Consultation/liaison models provide specialist older people’s mental health advice and support for staff and teams in hospital settings who are primarily responsible for the care of the patient. Priority is given to people within geriatric wards, existing consumers of SMHSOP services or consumers within adult mental health services.

How it works

Consultation/liaison services can include assessment, referral and training with other service providers or teams. The core role of SMHSOP consultation/liaison involves assisting in the management of patients known to the service and in supporting staff of adult mental health and geriatric medical wards in supporting older people with mental health disorders, In some areas, additional roles are also a component of consultation liaison. A lesser resourced consultation-liaison model would involve the consultation service providing advice regarding management of individual patients.

In a more developed model, the liaison element is further established where there is joint development of capacity between the consultation/liaison team and identified services (such as geriatrics).
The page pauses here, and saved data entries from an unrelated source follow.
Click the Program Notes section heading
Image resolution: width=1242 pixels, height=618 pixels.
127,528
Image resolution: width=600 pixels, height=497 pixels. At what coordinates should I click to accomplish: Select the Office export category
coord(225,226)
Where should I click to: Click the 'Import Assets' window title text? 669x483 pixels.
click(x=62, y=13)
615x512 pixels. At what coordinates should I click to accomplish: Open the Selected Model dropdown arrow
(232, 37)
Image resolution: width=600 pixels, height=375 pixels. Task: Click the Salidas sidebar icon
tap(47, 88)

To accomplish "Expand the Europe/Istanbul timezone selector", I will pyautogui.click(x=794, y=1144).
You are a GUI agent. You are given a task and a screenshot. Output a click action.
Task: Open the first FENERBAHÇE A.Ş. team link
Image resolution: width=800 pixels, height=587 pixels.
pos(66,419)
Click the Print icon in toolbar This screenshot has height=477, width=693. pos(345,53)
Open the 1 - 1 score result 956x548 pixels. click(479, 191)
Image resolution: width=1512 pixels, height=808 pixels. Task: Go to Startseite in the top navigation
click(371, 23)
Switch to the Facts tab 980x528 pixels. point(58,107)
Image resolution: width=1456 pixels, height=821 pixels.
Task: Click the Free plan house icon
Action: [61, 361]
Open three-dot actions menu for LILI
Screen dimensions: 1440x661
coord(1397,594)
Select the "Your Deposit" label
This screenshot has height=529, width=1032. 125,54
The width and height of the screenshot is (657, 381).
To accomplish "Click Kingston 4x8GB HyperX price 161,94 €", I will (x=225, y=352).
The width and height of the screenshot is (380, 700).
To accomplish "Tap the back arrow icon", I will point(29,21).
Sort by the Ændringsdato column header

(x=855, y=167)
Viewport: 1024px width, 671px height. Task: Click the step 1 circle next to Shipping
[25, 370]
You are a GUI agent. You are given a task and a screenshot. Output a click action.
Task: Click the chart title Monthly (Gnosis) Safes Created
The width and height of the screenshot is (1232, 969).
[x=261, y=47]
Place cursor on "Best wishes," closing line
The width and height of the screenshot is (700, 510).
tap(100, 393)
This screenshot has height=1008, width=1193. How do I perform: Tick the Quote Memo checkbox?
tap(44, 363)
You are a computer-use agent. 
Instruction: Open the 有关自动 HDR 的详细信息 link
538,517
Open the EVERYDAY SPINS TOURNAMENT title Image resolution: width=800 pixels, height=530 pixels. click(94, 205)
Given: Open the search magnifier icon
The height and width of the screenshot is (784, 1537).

Examples of joint capacity building work include the development of relevant protocols, joint case conferencing, or ‘Grand Rounds’.  There is strong evidence for consultation/liaison in reducing length of stay and some evidence for the effectiveness of SMHSOP consultation/liaison services in medical wards, particularly in relation to recognition of and treatment outcomes for depression.


Psychiatrist or old age psychiatrist and nursing.

Success factors

  • Role clarity
  • Allocated time
  • Development of capacity to incorporate liaison activities into service.

Models in practice

  • Predominately in metropolitan services - early stages of development.